:: Information shown
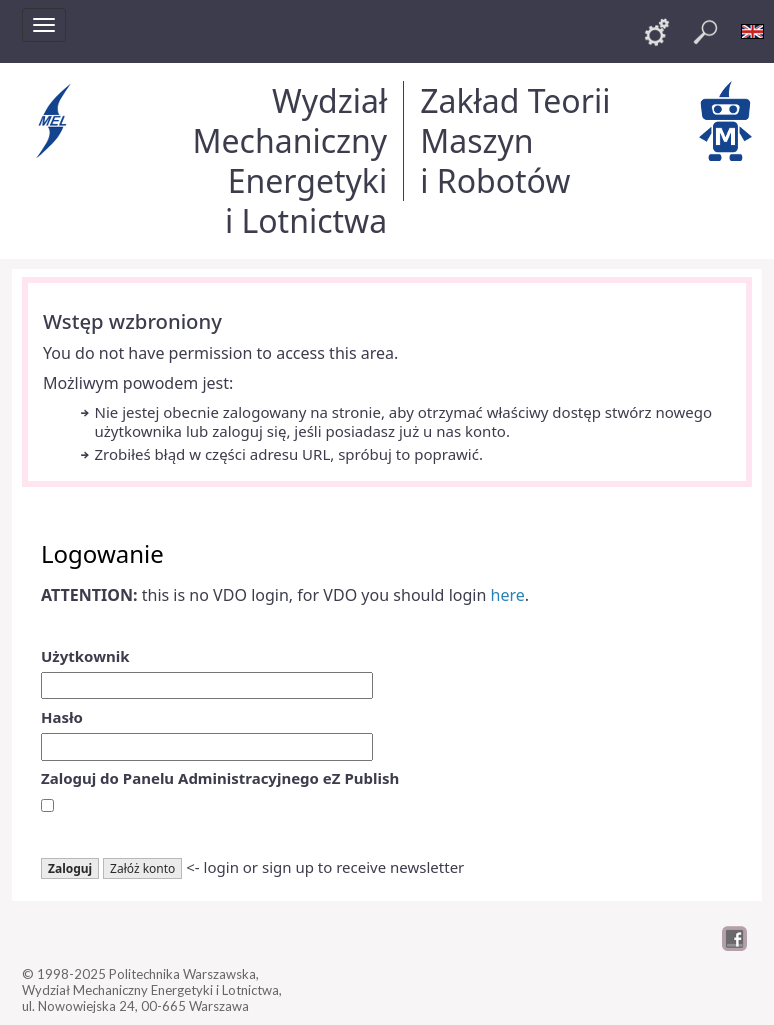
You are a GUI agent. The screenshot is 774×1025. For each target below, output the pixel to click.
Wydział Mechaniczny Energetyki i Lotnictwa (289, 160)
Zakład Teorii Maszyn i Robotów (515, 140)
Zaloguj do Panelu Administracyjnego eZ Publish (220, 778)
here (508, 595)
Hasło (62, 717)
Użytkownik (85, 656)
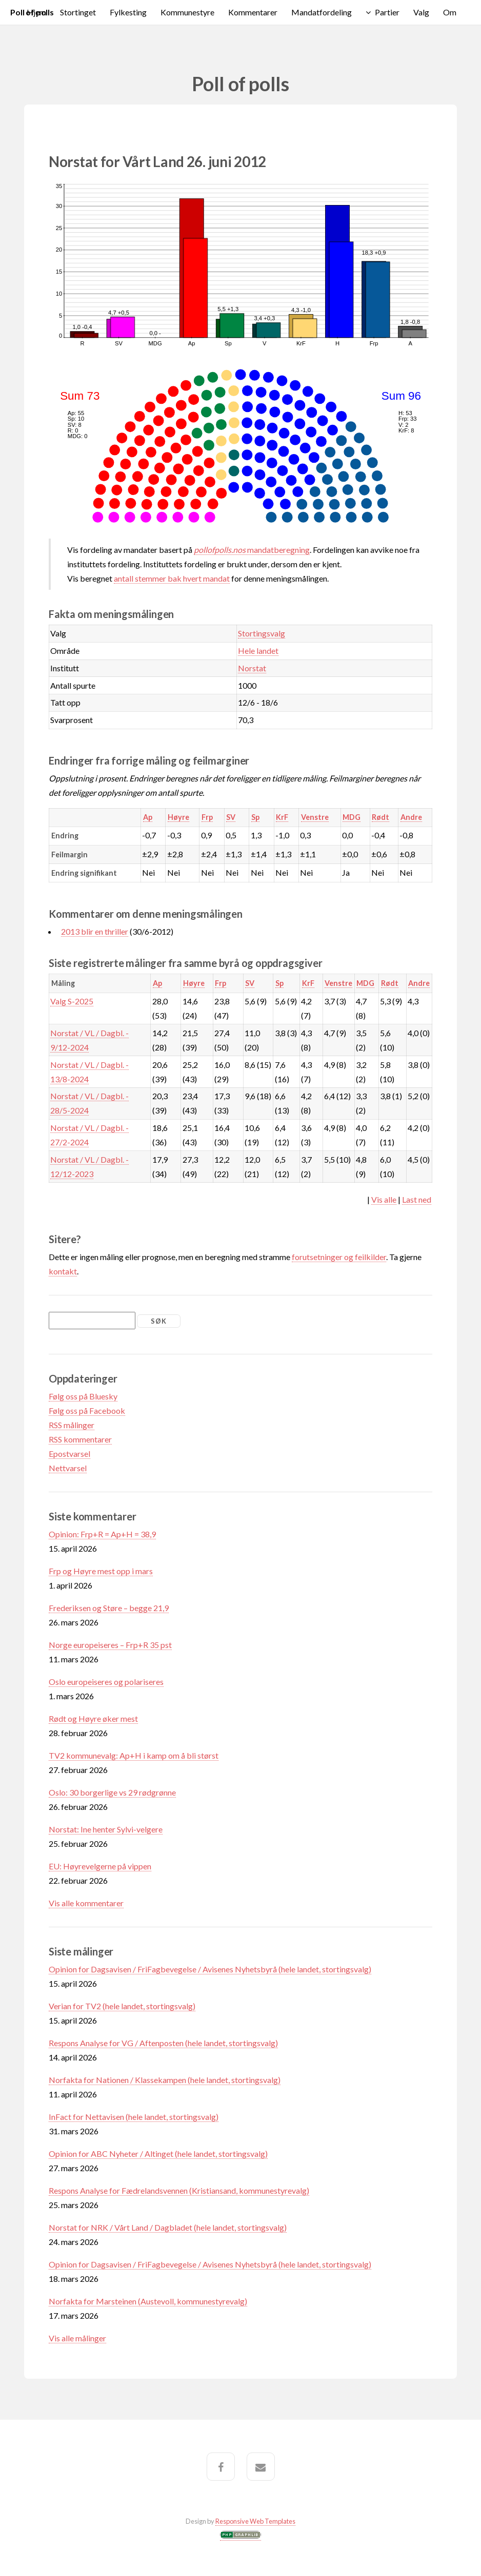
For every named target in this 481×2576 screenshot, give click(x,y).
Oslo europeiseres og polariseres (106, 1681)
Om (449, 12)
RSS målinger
::::
Lay out every line of the records above as a Markdown table with two columns, "Row" for the row number and "Line" for the line's text. Skip blank lines, and leave the pictures out.

| Row | Line |
|---|---|
| 1 | You are a GUI agent. The screenshot is 774×1025. For each target below, output the pixel to click. |
| 2 | Wydział Mechaniczny Energetyki i Lotnictwa (289, 160) |
| 3 | Zakład Teorii Maszyn i Robotów (515, 140) |
| 4 | Zaloguj do Panelu Administracyjnego eZ Publish (220, 778) |
| 5 | here (508, 595) |
| 6 | Hasło (62, 717) |
| 7 | Użytkownik (85, 656) |
| 8 | For every named target in this 481×2576 screenshot, give click(x,y). |
| 9 | Oslo europeiseres og polariseres (106, 1681) |
| 10 | Om (449, 12) |
| 11 | RSS målinger |